ポドプラニンは扁平上皮癌(肺、食道、子宮頸部等)、中皮腫、脳腫瘍、など多くのがん細胞表面で高発現する膜タンパク質でありがんの浸潤に関与する。これまでに私達はポドプラニンが血小板凝集を介してがん転移を促進させる事を見出した(1)。またポドプラニンは脳腫瘍や骨肉腫において高発現し、高い血小板凝集能を有する事を報告した(2)。さらに新規抗ポドプラニン抗体が、細胞傷害活性を通じて高い抗腫瘍効果を誘導し転移を抑制することを見出し、がん転移治療標的としてポドプラニンが有用である事を示した(3)。一方ポドプラニンは腫瘍浸潤先端部に限局して発現し腫瘍集団浸潤に寄与すると考えられる。この機序を解明するため腫瘍浸潤先端部および腫瘍中心部、正常部組織の遺伝子発現プロファイルを網羅的に解析した。その結果、腫瘍浸潤先端部においてインターフェロン応答遺伝子の発現上昇が見られ、複数のがん細胞株においてIFNγ, TGFβ, TNFαによりポドプラニンの発現が上昇した(4)。ポドプラニン陽性細胞は間質の白血球やマクロファージ、CD8陽性T細胞に近接しておりこれら間質由来の因子により発現が誘導される事が示唆された(図)。

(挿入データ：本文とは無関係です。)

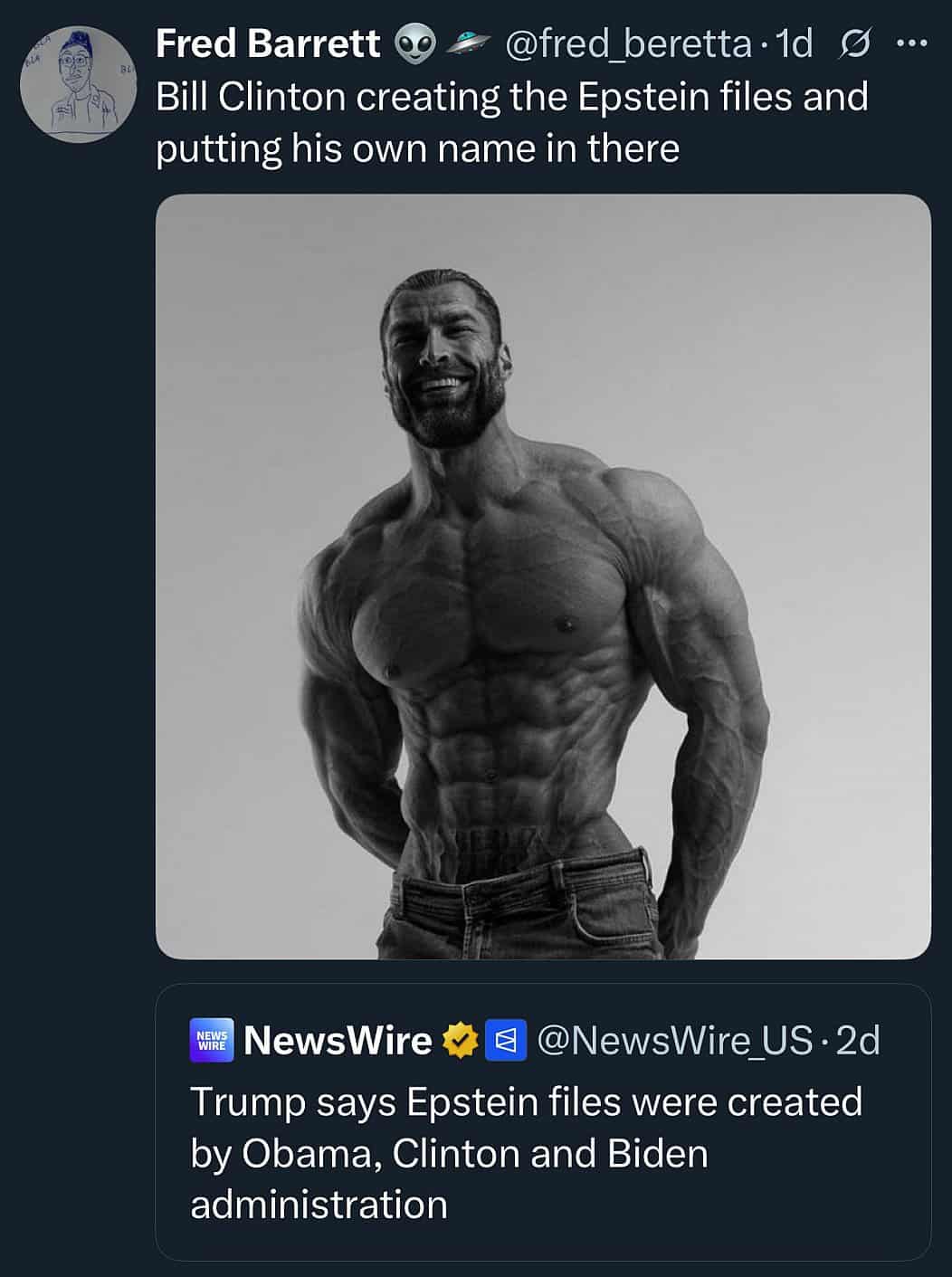952x1277 pixels.
Task: Tap the slashed-circle icon near the timestamp
Action: click(855, 43)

Figure 4Aが2018年5月号のAJP (vol 188)の表紙に掲載された。
緑:podoplaninpodoplanin, 赤:CD45(白血球), 黄:CD8(T細胞), オレンジ:F4/80(マクロファージ)

<参考文献>

  1. Kunita A, Kashima TG, Morishita Y, Fukayama M, Kato Y, Tsuruo T, Fujita N. The platelet aggregation-inducing factor aggrus/podoplanin promotes pulmonary metastasis. Am J Pathol. 170:1337-1347 (2007).
  2. Kunita A, Kashima TG, Ohazama A, Grigoriadis AE, Fukayama M. Podoplanin is regulated by AP-1 and promotes platelet aggregation and cell migration in osteosarcoma. Am J Pathol. 179:1041-1049 (2011).
  3. AMEDプレスリリース「がん転移に対する新規治療法の開発―次世代型抗体開発技術キャスマブ法の応用」
    https://www.amed.go.jp/news/release_20150929.html
  4. Kunita A, Baeriswyl V, Meda C, Cabuy E, Takeshita K, Giraudo E, Wicki A, Fukayama M, Christofori G. Inflammatory Cytokines Induce Podoplanin Expression at the Tumor Invasive Front. Am J Pathol. 2018 May;188(5):1276-1288.